Quantum Entanglement in High-Dimensional Systems

Large entangled quantum systems are required for many quantum information applications such as quantum computation or quantum communication. Additionally, they are also a fruitful playground for fundamental questions, such as violations of local realism or classification of entanglement classes. The size of an entangled quantum system depends on both the number of involved parties and the dimensions.

We investigate high-dimensional entanglement of photons encoded in transverse spatial modes – in particular modes carrying discrete quanta of orbital angular momentum (OAM). In contrast to the well-known property of polarization (which has two settings, thus can carry one bit of information), much more information can be encoded in the OAM of photons. We have shown that two photons can be entangled in more than 100 dimensions [1]. Furthermore, quantum entanglement with up to 10.000ħ of angular momentum has been achieved in our labs, showing that systems with very large quanta can still possess the puzzling properties of the quantum world [2].

Explanation of the first generation of multipartite high-dimensional entanglement. A: Experimental setup. B: Russian doll structure of Schmidt-Rank Vectors. C: Measured density matrix, which verifies that the state is a genuinely high-dimensionally three-photon entangled quantum system.
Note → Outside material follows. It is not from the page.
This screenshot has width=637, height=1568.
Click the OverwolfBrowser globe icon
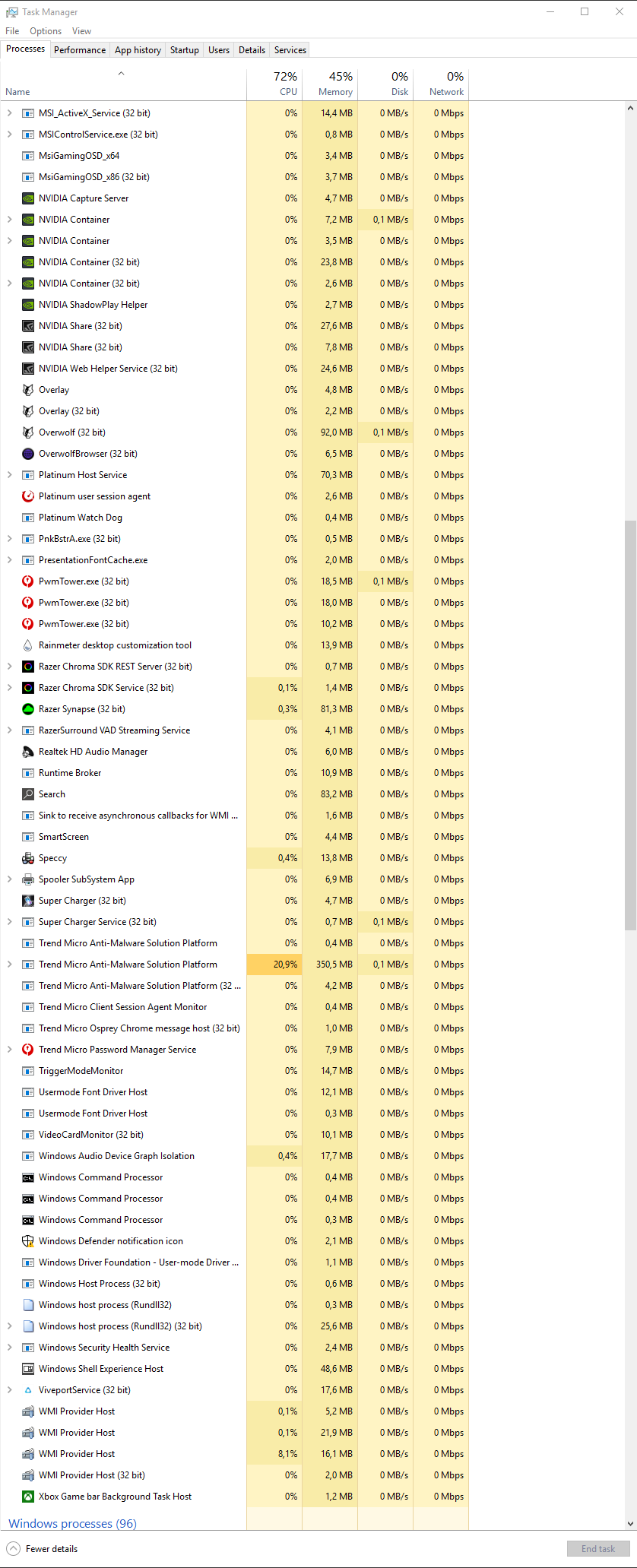pos(28,454)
Furthermore, we created for the first time an entangled quantum state where both the number of particles and the number of dimension are larger than two [3]. In such systems, surprising new structures of asymmetric entanglement occur [4]. For example, a hierarchy can emerge where particle A is four-dimensionally entangled with party B and C, while B and C are only two-dimensionally entangled with the rest.  In addition, only very recently new types of violations of local realism have been found which can be applied to multi-particle high-dimensional quantum states [5]. Besides fundamental questions, they might lead to new ways for quantum communication or quantum error correction.

Artistic view of a computer algorithm is designing a quantum experiment (Image by Robert Fickler).

The generation of complex high-dimensional quantum states is difficult in the laboratory. Not only because of stringent alignment requirements, but also because the involved phenomena are quite counter-intuitive. Thus in many situations it is not even clear how to find quantum experiments. For that we have developed a computer algorithm, which can propose new experimentally feasible setups [6].

Several of these computer-designed experiments have already been successful implemented in the laboratories [3,7]. Recently we showed that automated designs of quantum optical experiments by algorithms can not only produce specific quantum states or transformations, but can also be a source for inspiration for new techniques – which can further be investigated by human scientists in a broader context.


[1] Krenn, M., Huber, M., Fickler, R., Lapkiewicz, R., Ramelow, S., & Zeilinger, A. Generation and confirmation of a (100×100)-dimensional entangled quantum system. PNAS, 111(17), 6243-6247 (2014).

[2] Fickler, R., Campbell, G. T., Buchler, B. C., Lam, P. K., & Zeilinger, A. Quantum entanglement of angular momentum states with quantum numbers up to 10010. arXiv:1607.00922 PNAS (in press), (2016).

[3] Malik, M., Erhard, M., Huber, M., Krenn, M., Fickler, R., & Zeilinger, A. Multi-photon entanglement in high dimensions. Nature Photonics, 10(4), 248-252 (2016).

[4] Huber, M., & de Vicente, J. I. Structure of multidimensional entanglement in multipartite systems. Physical review letters, 110(3), 030501 (2013).

[5] Lawrence, J. Rotational covariance and Greenberger-Horne-Zeilinger theorems for three or more particles of any dimension. Physical Review A, 89(1), 012105 (2014).

[6] Krenn, M., Malik, M., Fickler, R., Lapkiewicz, R., & Zeilinger, A. Automated search for new quantum experiments. Physical review letters, 116(9), 090405. (2016).

[7] Schlederer, F., Krenn, M., Fickler, R., Malik, M., & Zeilinger, A. Cyclic transformation of orbital angular momentum modes. New Journal of Physics, 18(4), 043019 (2016).

[8] Krenn, M., Hochrainer, A., Lahiri, M., & Zeilinger, A. Entanglement by Path Identity. arXiv:1610.00642 (2016).